Miguel A. Naranjo, director of religious immigration services for the Catholic Legal Immigration Network (CLINIC), told The Pillar that the new regulation will help religious workers continue their ministry in the U.S. without year-long gaps.
But, he noted, if they hail from countries in which the U.S. has instituted travel bans, religious workers may find themselves unable to obtain a new R-1 visa, even under the new rules.
And on Jan. 14, the Trump administration also announced that it was indefinitely suspending the processing of immigrant visas from 75 countries. While it is unclear how long the visa processing pause will last, foreign priests and religious from those countries may not be able to get new R-1 visas after their initial ones expire.
Both CLINIC and the USCCB have advocated for the passage of the Religious Workforce Protection Act, a bill that would allow foreign religious workers who have applied for permanent residency to remain in the country while renewing their R-1 status, if a green card application is pending.

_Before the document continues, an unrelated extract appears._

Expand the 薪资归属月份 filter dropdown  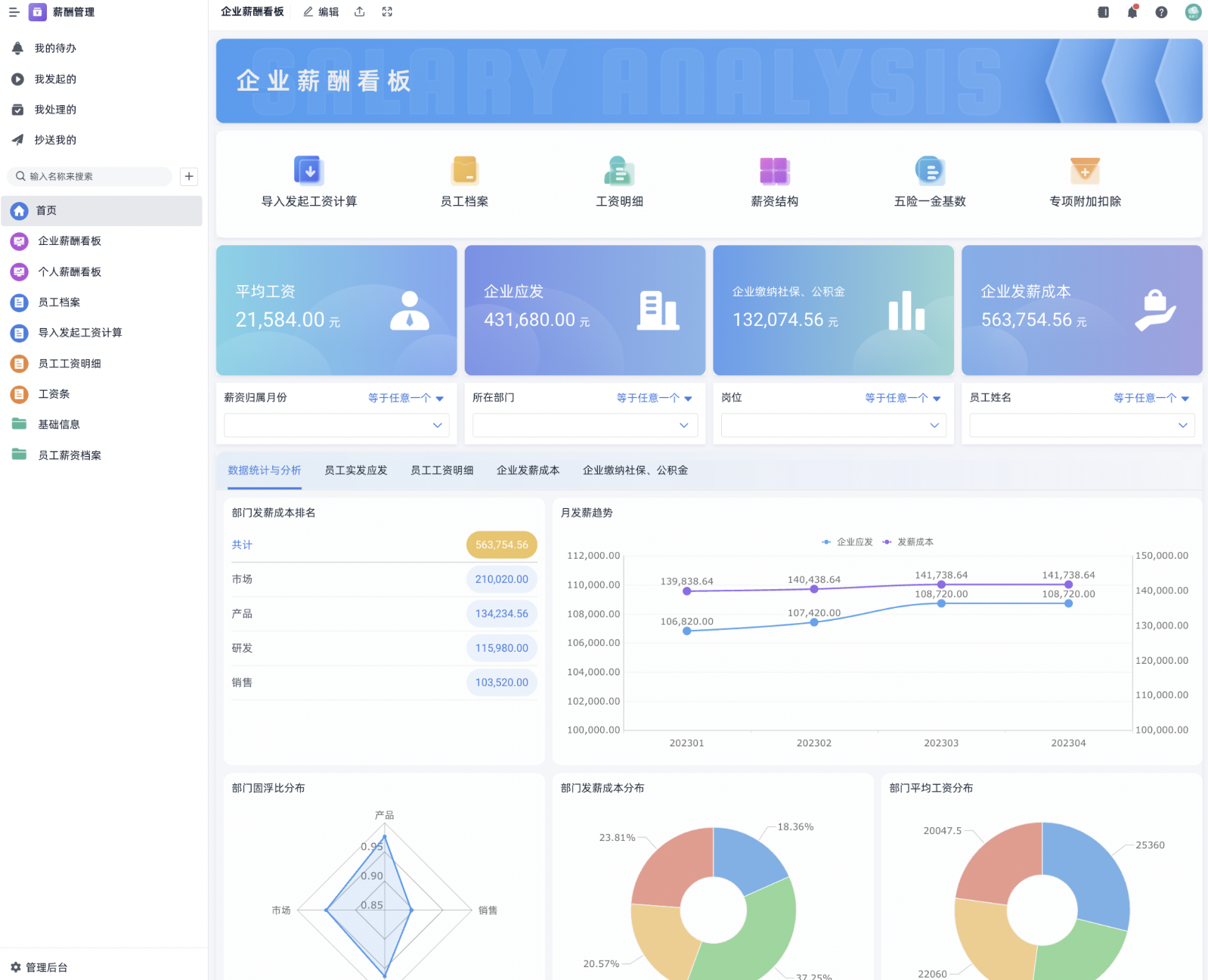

In their Jan. 14 statement, Archbishop Coakley and Bishop Cahill reiterated their call for that legislation as a long-term solution.
“In order to provide the full extent of the relief needed and truly promote the free exercise of religion in our country, we continue to urge Congress to enact the bipartisan Religious Workforce Protection Act,” they said.
The Trump administration’s new rule does not address the possible shutdown of the permanent residency program used by many religious workers in the United States.
Unlike the R-1 visa, which only grants a stay of up to five years in the U.S., the EB-4 program offers permanent residence — and a path to citizenship — for religious workers.
There are two kinds of EB-4 visas available under the current system: ministerial, which includes Catholic clergy members, and non-ministerial, which includes religious sisters, brothers and lay people working in a variety of religious ministries.
The non-ministerial portion of the EB-4 program is set to sunset on Jan. 30, unless Congress acts to extend it. Such extensions are routinely included in Congress’ appropriations bills to keep the government funded.
If Congress were to fail to extend the program, it would mean that many non-ordained Catholic religious workers, including religious sisters, would be unable to obtain permanent residency in the United States. Other paths to permanent residency and citizenship may not be available to them, making their future in the United States uncertain.
The USCCB has repeatedly called on Congress to make the program permanent rather than connecting it to annual appropriations bills.
In a letter to Congress last year, Bishop Mark Seitz of El Paso, then-chairman of the bishops’ migration committee, said the program has, since its creation in 1990, allowed religious workers to carry out important ministries in the United States.
“Congress should permanently reauthorize this program to avoid the uncertainty and disruption that its looming expiration unnecessarily creates for religious organizations, their workers, the communities they serve, and the federal agencies administering the program,” he said.